There are plenty of lenders to choose from, and they are not created equally. Each lender may offer its benefits for using its services but also has its flaws to consider. We recommend you to pre-apply for a loan from several lenders and compare their offers before deciding on one. Pay attention to interest rates, fee amounts, additional services, and other loan conditions. This way, you can rest assured that you choose the best possible option for your situation.

Be Realistic

First of all, make sure you really need a loan. Not all purposes and financial goals require you to go into debt. Sometimes it may be more reasonable to wait a bit and save money for your needs than taking out a loan and overpaying.

Also, assess your credit score to understand what interest rate you can expect to get from lenders. Fully understand what you're going into before getting a loan to be ready for the consequences they may potentially bring to your financial life.

Improve Your Credit

No matter whether business or personal, a credit score is an important part of the loan-getting process. If you want to borrow money at favorable terms, your credit rating should be high. A good personal credit score typically starts from 670 but depends on a specific credit bureau and its scoring system. A business credit score is a number from 0 to 100 (except for the Equifax scoring), so a rating of 80 and above typically indicates a low-risk business.

To improve your credit score, pay attention to factors that affect it. In most cases, you need to pay your monthly bills on time, avoid late loan payments, and maintain a low debt-to-income and credit utilization ratio.

Have a Clear Plan

It can be applied to both a loan purpose and a repayment plan. Before getting a loan, you need to understand how you will use your money and what business needs will be covered with it. Never obtain a loan just in case, as it comes with the risk of unnecessary spending.

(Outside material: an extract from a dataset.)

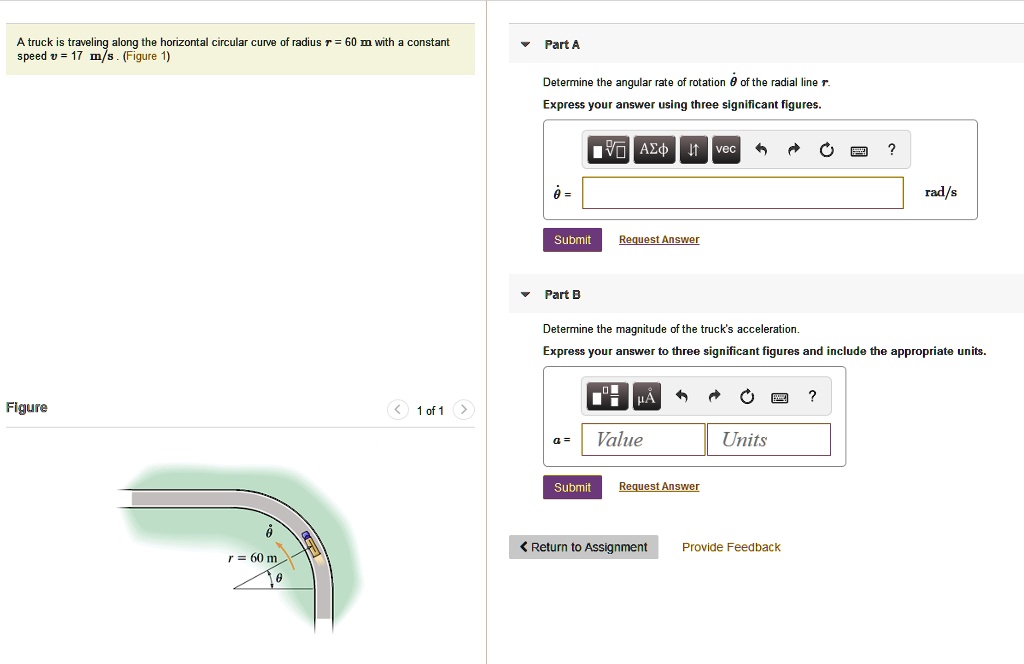Open the next figure using the right arrow
The image size is (1024, 664).
463,409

Additionally, you need to know how you're going to repay your loan. Therefore, you need to make an accurate calculation, assess your business cash flows and expenses, and only get a loan if you see that your business can afford it.

Bottom Line

Loans can be a great financial solution for developing your business. However, both personal and business loans come with risks and should be approached cautiously. Knowing the risks can help you put down a pillow to save your business from unwanted consequences.